Avant le championnat, les spéculations allaient bon train sur la possibilité de voir le championnat se dérouler au moins en partie en Pologne ou dans un autre pays d'Europe de l'Est. De nombreux scénarios ont été évoqués, mais le souhait de jouer en Ukraine est venu personnellement du président, Volodymyr Zelensky.
«J'ai parlé avec Zelensky de l'importance de distraire les gens avec le football. Jouer des matchs à l'étranger aurait été artificiel», a justifié le président de la fédération ukrainienne, Andriy Pavelko, parlant d'une «compétition unique». Cette appellation est légitime: presque aucun endroit en Ukraine n'a été épargné par les troupes de Vladimir Poutine.
Il y a tout juste dix ans, l'Ukraine était encore l'hôte, avec la Pologne, de l'Euro 2012. Le futur champion d'Europe, l'Espagne, avait même disputé son quart de finale contre la France à Donetsk, dans la Donbass Arena. Un stade ultramoderne, dans lequel même les sièges des spectateurs étaient chauffés, aujourd'hui complètement déserté et en partie détruit.

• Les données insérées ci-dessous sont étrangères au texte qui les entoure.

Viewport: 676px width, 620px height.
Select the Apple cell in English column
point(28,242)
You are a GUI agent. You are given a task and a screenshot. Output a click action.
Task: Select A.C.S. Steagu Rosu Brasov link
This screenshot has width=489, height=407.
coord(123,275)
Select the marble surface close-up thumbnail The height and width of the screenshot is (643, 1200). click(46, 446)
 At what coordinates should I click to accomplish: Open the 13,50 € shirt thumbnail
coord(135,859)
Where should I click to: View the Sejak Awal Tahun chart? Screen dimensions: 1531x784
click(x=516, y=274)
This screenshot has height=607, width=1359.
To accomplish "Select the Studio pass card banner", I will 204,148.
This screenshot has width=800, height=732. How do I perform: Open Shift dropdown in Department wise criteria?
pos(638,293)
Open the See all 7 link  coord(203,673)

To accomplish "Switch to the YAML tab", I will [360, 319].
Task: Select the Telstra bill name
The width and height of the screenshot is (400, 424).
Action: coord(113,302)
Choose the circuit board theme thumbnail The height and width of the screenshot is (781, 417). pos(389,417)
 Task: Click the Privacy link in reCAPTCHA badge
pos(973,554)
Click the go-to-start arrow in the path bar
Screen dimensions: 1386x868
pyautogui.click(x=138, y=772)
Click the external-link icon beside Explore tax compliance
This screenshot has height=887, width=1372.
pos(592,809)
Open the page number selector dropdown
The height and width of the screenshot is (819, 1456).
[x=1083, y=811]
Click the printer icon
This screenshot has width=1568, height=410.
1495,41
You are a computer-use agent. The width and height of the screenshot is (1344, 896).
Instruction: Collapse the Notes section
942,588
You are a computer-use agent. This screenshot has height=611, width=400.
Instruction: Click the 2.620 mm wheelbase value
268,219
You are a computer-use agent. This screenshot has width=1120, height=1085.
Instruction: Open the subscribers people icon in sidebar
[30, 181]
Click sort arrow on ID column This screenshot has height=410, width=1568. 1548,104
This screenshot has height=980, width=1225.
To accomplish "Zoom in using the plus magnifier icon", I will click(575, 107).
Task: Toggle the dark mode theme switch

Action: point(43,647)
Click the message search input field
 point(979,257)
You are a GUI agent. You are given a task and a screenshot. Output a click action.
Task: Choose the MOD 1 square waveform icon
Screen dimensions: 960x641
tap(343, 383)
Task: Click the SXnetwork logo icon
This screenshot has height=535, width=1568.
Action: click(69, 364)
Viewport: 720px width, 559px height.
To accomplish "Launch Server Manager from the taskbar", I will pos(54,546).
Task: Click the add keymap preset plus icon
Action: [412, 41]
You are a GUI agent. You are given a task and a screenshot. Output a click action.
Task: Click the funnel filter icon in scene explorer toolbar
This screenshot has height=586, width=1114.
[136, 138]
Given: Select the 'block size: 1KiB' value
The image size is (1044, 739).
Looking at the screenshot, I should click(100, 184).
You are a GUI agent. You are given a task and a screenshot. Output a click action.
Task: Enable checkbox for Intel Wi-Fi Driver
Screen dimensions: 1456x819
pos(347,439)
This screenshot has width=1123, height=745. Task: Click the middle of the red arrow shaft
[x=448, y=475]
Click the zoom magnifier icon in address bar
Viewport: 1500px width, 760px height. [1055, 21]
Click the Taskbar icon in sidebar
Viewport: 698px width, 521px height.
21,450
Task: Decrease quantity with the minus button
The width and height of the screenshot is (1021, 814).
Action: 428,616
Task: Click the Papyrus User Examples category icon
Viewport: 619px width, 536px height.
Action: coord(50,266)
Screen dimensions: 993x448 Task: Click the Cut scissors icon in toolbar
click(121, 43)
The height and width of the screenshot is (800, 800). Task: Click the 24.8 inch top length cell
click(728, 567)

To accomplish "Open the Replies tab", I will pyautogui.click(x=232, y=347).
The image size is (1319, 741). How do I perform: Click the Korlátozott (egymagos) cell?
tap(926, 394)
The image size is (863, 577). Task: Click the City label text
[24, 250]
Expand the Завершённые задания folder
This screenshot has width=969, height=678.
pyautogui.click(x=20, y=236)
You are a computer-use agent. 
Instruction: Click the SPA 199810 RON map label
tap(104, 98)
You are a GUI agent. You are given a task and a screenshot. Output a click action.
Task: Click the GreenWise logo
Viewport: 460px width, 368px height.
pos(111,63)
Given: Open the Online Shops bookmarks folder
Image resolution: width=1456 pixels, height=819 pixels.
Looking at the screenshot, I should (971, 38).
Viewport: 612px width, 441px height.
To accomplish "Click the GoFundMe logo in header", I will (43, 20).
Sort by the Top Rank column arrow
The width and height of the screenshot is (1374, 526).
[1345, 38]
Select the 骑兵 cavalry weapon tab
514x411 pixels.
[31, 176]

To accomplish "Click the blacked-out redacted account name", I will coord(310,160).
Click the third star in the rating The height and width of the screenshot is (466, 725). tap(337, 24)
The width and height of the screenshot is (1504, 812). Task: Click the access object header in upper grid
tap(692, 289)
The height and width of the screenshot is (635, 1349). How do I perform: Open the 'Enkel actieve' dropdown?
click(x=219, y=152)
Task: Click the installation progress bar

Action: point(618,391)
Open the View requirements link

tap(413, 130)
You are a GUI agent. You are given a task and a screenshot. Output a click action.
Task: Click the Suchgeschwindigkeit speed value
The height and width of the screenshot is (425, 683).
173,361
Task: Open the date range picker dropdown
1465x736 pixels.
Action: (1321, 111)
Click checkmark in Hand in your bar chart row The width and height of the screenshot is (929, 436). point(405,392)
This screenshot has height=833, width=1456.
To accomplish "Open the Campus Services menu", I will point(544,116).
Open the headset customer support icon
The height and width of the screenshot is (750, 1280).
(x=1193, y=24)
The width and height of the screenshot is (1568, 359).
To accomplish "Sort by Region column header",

Mais devoir abandonner son stade n'est pas la pire conséquence de la guerre pour le Chakhtar Donetsk: il a perdu plusieurs joueurs de premier plan à cause du règlement spécial de la Fifa pour les joueurs en zone de guerre. L'instance a permis aux footballeurs évoluant en Russie et en Ukraine de rompre unilatéralement leur contrat. Du coup, des cracks comme les Brésiliens David Neres ou Dodo ont quitté le club pour des indemnités inférieures à la valeur du marché. Tete – un autre Auriverde – est, lui, parti en prêt à l'Olympique lyonnais.
Autant de piliers dont le Chakhtar est privé dans sa lutte pour le titre. Le club réclame des dommages et intérêts à la Fifa pour les départs de ses joueurs. Le directeur général Sergei Palkin expliquait dans The Athletic qu'il s'était déjà mis d'accord avec Fulham concernant le transfert de l'attaquant Manor Solomon, pour 7,5 millions d'euros. Mais après l'instauration du règlement spécial, les Londoniens auraient acquis gratuitement Solomon. Contrairement au Chakhtar, le Dynamo Kiev, l'autre grand favori pour le sacre national, a été épargné par les départs.
Histoire de se conformer aux mesures de sécurité en vigueur, les matchs se déroulent à huis clos. Un abri anti-aérien a été installé dans chaque stade pour protéger les joueurs, le staff et les arbitres en cas d'attaque de missiles russes pendant une rencontre.
Les protagonistes du duel Rukh Lviv - Metalist Kharkiv ont eu l'occasion de tester l'une de ces infrastructures mercredi. Leur match a été interrompu trois fois par les sirènes. Au total, ils ont passé deux heures et vingt-cinq minutes dans l'abri (le match a commencé à 15h00 et s'est terminé à 19h27...), sans qu'aucune frappe, heureusement, n'ait eu lieu dans la zone.
Taras Stepaneko doit sans doute être très content de n'avoir pas joué cette partie. Le milieu du Chakthar Donestsk avait déclaré, il y a quelques jours, que «ce serait difficile si cela (une interruption) dure plus d'une heure», tout en suggérant d'équiper ces abris de vélos d'appartement pour permettre aux joueurs de se dégourdir les jambes.
On ne sait pas si ceux du Rukh Lviv et du Metalist Kharkiv ont pédalé mercredi, mais une chose est sûre: en terminant leur match, ils auront au moins amené un peu de distraction et de joie à leurs supporters.